TASK PROMPT:
Which lines of the records below contain the word "Expand"? Copy each of them out.

++++ DATA EXTRACT

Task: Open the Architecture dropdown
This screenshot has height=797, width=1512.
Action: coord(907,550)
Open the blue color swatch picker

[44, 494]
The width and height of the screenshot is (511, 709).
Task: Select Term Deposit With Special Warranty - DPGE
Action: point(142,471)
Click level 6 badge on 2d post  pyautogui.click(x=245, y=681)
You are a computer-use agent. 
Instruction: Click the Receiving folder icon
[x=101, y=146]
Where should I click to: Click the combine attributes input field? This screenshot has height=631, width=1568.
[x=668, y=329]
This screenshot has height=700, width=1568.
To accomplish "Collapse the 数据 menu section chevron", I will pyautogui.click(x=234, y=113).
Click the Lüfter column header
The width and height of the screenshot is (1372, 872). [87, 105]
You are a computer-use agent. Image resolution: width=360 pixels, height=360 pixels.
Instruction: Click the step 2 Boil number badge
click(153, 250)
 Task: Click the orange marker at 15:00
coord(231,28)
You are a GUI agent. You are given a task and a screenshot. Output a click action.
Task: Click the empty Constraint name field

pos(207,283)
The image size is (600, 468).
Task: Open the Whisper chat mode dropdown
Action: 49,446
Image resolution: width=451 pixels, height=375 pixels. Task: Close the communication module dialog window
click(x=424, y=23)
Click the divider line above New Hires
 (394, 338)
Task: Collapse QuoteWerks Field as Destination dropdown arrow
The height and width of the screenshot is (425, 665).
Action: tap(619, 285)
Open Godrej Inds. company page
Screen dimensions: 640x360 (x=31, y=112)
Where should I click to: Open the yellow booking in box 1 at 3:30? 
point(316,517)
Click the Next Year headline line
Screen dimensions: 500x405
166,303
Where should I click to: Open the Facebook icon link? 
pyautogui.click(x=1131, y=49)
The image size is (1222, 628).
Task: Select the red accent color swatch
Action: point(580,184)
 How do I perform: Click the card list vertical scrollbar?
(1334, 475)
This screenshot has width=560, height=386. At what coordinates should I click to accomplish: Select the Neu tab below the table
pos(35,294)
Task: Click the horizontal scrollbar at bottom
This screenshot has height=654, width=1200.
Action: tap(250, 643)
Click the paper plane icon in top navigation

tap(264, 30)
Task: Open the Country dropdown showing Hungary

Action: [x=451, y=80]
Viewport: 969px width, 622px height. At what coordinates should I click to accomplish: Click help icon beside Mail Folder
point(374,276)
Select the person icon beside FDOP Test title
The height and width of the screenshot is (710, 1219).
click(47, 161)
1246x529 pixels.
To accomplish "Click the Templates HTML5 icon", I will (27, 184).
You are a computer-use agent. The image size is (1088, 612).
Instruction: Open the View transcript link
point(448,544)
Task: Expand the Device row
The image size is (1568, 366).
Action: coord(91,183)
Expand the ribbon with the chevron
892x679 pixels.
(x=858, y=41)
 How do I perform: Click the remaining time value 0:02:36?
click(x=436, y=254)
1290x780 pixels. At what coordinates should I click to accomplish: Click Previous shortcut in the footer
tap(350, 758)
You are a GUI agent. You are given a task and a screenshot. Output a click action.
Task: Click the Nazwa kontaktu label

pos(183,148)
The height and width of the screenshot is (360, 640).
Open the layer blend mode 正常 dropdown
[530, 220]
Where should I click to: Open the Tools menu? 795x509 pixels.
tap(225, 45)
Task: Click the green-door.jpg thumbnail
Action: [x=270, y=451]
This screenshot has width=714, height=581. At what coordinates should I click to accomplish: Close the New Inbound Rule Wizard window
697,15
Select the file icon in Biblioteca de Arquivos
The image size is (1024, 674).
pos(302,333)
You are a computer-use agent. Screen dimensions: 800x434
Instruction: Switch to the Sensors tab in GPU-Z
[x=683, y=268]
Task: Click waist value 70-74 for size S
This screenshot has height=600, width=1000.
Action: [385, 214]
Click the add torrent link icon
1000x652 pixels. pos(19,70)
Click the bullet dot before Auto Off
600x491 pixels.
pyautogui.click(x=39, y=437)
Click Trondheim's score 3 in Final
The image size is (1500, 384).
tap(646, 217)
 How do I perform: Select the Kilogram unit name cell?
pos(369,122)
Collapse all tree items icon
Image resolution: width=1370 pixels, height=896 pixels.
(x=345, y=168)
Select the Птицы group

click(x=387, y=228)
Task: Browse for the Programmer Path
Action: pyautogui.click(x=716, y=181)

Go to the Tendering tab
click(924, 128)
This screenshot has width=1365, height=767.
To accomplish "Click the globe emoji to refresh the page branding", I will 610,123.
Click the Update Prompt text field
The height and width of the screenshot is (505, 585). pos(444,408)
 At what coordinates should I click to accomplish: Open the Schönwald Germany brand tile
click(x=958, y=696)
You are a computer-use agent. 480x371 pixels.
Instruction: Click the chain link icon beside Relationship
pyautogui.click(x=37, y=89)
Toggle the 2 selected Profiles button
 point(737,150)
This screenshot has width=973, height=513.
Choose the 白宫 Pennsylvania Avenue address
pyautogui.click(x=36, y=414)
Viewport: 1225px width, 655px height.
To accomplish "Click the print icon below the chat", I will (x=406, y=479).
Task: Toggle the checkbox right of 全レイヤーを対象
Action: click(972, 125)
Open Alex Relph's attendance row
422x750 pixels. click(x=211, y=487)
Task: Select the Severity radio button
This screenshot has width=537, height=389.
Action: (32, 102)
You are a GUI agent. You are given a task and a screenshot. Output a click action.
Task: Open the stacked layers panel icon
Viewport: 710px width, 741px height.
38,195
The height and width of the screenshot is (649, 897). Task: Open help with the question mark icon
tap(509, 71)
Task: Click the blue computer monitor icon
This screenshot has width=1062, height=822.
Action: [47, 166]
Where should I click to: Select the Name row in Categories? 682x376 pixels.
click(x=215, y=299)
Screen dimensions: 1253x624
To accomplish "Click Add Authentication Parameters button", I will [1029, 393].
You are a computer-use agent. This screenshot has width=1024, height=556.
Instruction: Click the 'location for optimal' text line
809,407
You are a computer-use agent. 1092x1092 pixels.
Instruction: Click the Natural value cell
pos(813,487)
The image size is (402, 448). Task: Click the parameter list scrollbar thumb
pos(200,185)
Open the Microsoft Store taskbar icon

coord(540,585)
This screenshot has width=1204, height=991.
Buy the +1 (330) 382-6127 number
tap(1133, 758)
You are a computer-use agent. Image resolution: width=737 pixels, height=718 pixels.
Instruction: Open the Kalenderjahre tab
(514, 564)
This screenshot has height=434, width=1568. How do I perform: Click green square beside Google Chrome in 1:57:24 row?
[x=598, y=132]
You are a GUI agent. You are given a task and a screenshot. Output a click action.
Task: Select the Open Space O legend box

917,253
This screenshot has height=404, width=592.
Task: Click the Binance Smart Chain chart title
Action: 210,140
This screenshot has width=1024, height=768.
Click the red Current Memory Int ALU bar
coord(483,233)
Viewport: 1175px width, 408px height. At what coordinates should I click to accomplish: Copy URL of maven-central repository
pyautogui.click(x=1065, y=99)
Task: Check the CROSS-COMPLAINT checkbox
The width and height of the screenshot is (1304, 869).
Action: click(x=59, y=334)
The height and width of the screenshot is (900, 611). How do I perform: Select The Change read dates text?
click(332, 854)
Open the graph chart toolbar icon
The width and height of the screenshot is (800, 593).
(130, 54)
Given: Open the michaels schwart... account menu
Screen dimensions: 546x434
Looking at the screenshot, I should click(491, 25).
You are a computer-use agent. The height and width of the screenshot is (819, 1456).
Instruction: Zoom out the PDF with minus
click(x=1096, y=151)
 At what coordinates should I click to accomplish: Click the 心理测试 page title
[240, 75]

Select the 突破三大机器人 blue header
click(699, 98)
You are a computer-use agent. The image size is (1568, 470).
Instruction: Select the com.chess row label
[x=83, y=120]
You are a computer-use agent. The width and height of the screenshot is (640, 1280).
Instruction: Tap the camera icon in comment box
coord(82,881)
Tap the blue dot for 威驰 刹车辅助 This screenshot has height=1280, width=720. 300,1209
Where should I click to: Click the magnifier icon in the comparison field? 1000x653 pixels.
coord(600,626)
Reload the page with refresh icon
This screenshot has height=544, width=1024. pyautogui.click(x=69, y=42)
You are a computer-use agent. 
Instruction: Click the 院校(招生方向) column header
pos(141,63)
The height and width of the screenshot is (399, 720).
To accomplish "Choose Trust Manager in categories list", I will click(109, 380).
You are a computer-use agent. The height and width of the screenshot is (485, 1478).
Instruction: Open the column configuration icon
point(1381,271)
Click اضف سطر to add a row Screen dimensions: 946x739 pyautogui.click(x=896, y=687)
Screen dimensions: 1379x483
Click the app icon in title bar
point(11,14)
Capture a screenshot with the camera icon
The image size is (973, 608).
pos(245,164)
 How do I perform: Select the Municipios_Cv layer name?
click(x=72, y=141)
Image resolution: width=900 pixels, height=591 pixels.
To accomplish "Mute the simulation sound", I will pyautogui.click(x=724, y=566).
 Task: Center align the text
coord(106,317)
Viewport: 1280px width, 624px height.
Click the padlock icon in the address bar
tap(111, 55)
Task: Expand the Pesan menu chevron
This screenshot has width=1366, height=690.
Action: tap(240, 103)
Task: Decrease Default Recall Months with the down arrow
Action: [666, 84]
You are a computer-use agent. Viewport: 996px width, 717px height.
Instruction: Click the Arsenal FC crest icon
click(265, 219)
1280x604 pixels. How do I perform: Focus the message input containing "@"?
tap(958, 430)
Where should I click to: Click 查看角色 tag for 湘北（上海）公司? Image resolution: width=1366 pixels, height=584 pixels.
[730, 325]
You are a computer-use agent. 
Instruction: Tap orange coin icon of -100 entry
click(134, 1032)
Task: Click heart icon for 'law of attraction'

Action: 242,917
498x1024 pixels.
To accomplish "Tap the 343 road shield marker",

++++++++

RESULT FOR THIS TASK:
Task: Expand the Device row
Expand the ribbon with the chevron
Task: Expand the Pesan menu chevron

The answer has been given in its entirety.